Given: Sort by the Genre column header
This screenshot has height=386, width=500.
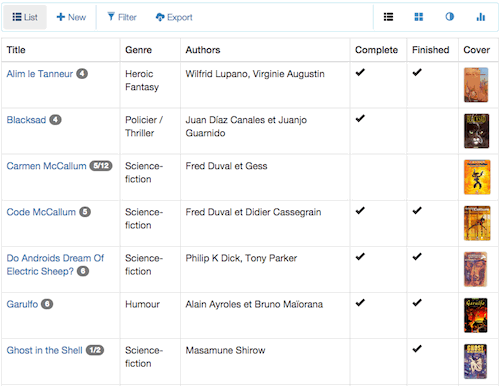Looking at the screenshot, I should point(138,50).
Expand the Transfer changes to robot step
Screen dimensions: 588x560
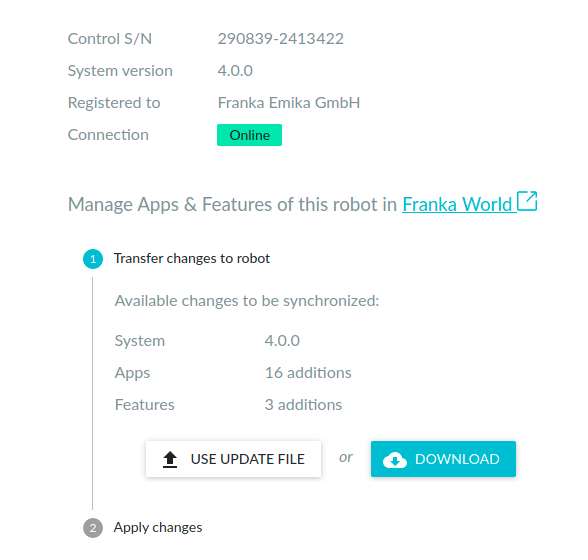(x=192, y=258)
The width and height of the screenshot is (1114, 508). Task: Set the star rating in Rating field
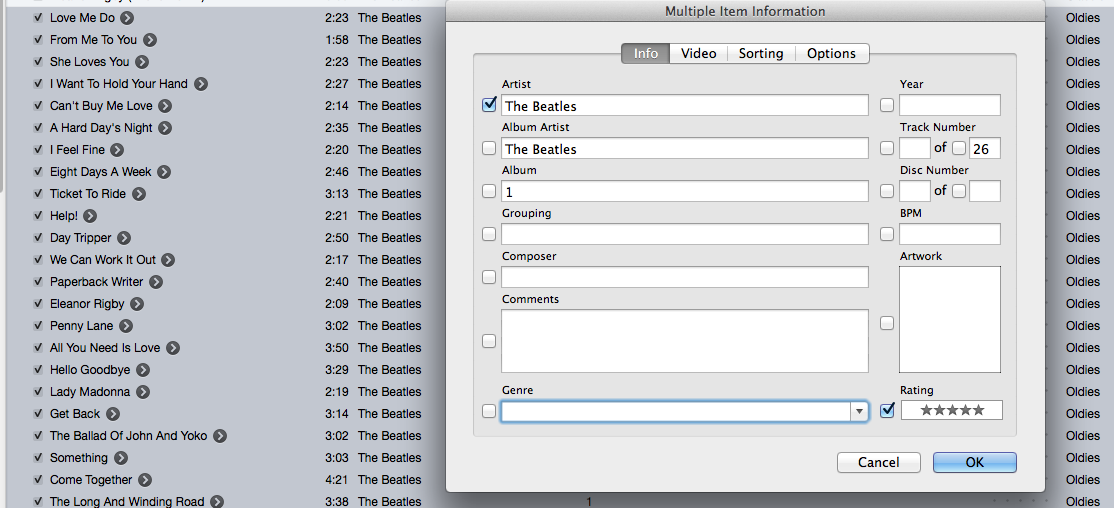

━━━━━━━━━━━━━━━━

● Task details:
List every line in the rows above that contains the word "width".

● Complete response:
This screenshot has height=386, width=500.
The width and height of the screenshot is (1114, 508). Task: Set the star rating in Rating field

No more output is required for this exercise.